:: Reading text ::
• • • • •
- Promotional poster
- Directed by: B.Subhash
- Written by: Dr. Rahi Masoom Reza (dialogues) B.Subhash
- Produced by: Mushir-Riaz
- Starring: Mithun Chakraborty Mandakini Hemant Birje Kim
- Cinematography: Radhu Karmakar
- Edited by: Mangesh Chavan
- Music by: Bappi Lahiri
- Production company: M. R. Productions
- Release date: 17 June 1988;
- Running time: 135 minutes
- Country: India
- Language: Hindi

= Commando (1988 film) =

Commando is a 1988 Hindi-language Indian action film directed by B.Subhash and produced by Mushir-Riaz. The film stars Mithun Chakraborty, Mandakini, Hemant Birje, Kim in lead roles. It was a commercial success at the box-office.
• • • • •
:: Source excerpt ::
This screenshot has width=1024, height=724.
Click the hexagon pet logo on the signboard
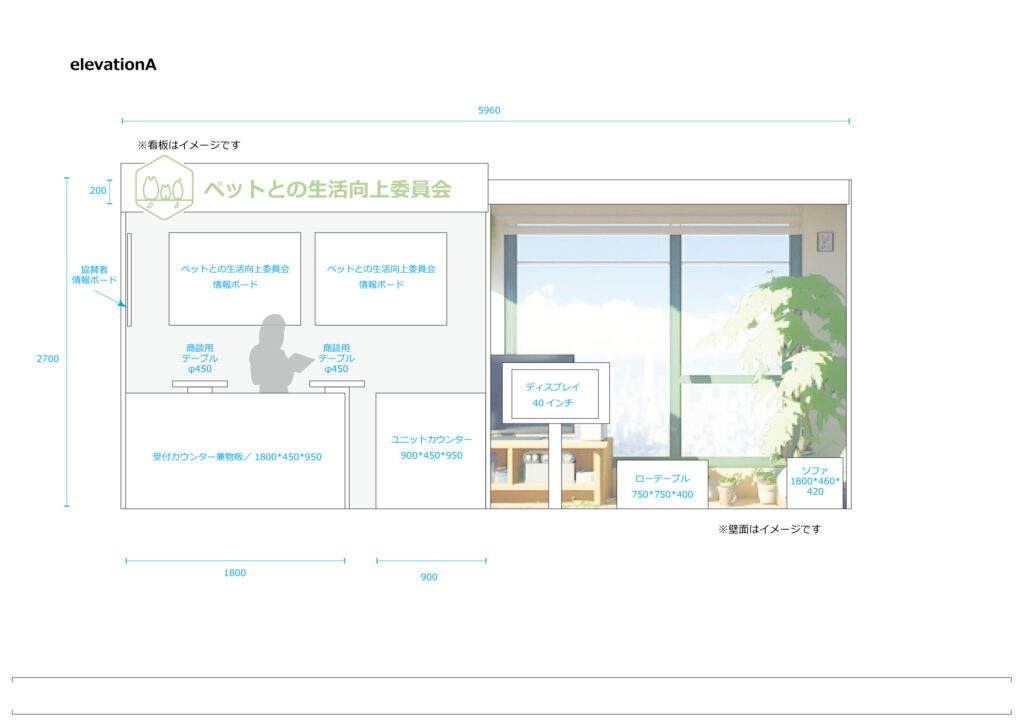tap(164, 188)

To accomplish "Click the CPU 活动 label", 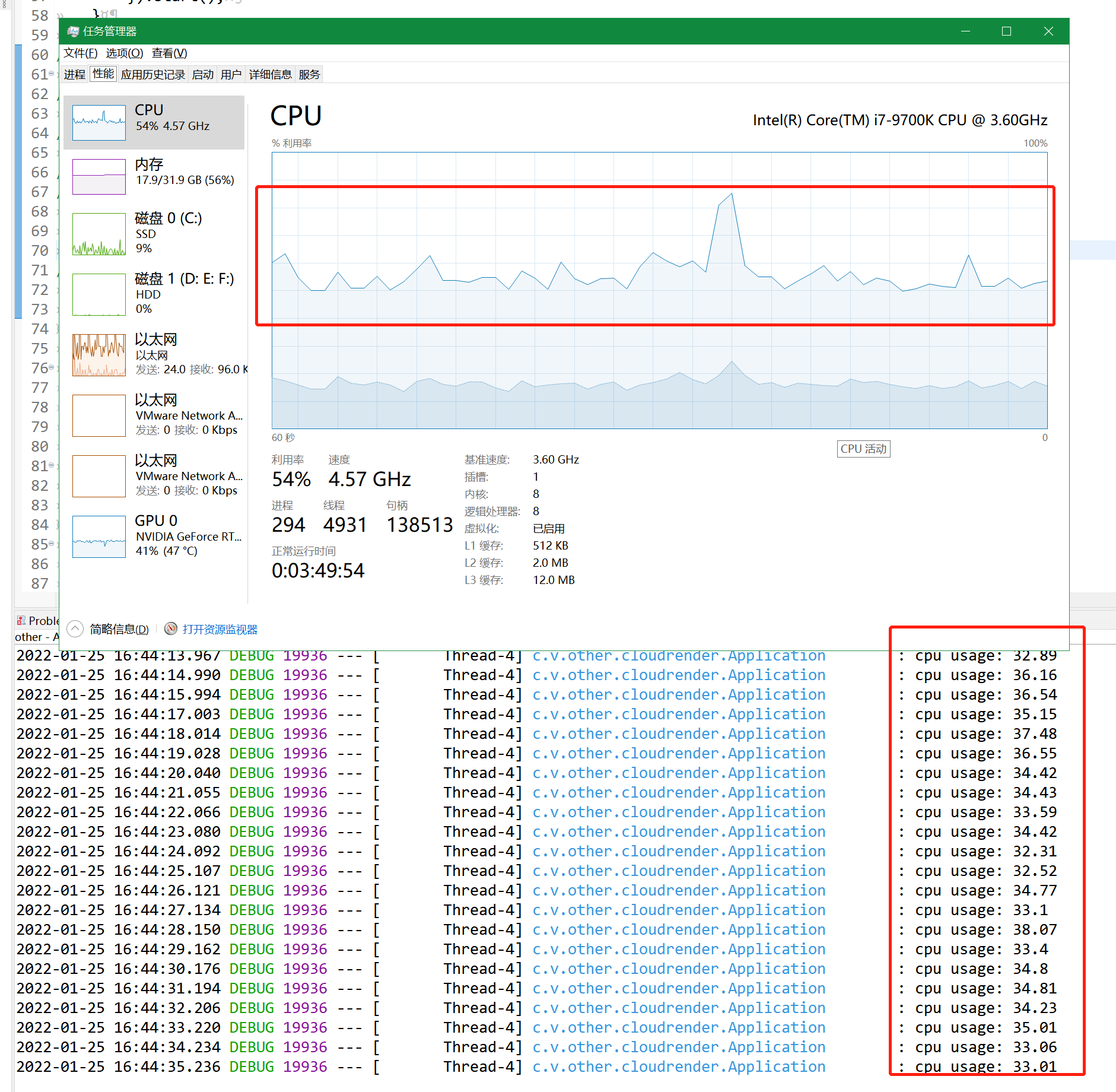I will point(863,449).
• • • • •
:: Goal ::
Reproduce the part of the Commando film entry word for word, starting with "Commando is a" and going on through "at the box-office.".

:: Result of the task ::
Commando is a 1988 Hindi-language Indian action film directed by B.Subhash and produced by Mushir-Riaz. The film stars Mithun Chakraborty, Mandakini, Hemant Birje, Kim in lead roles. It was a commercial success at the box-office.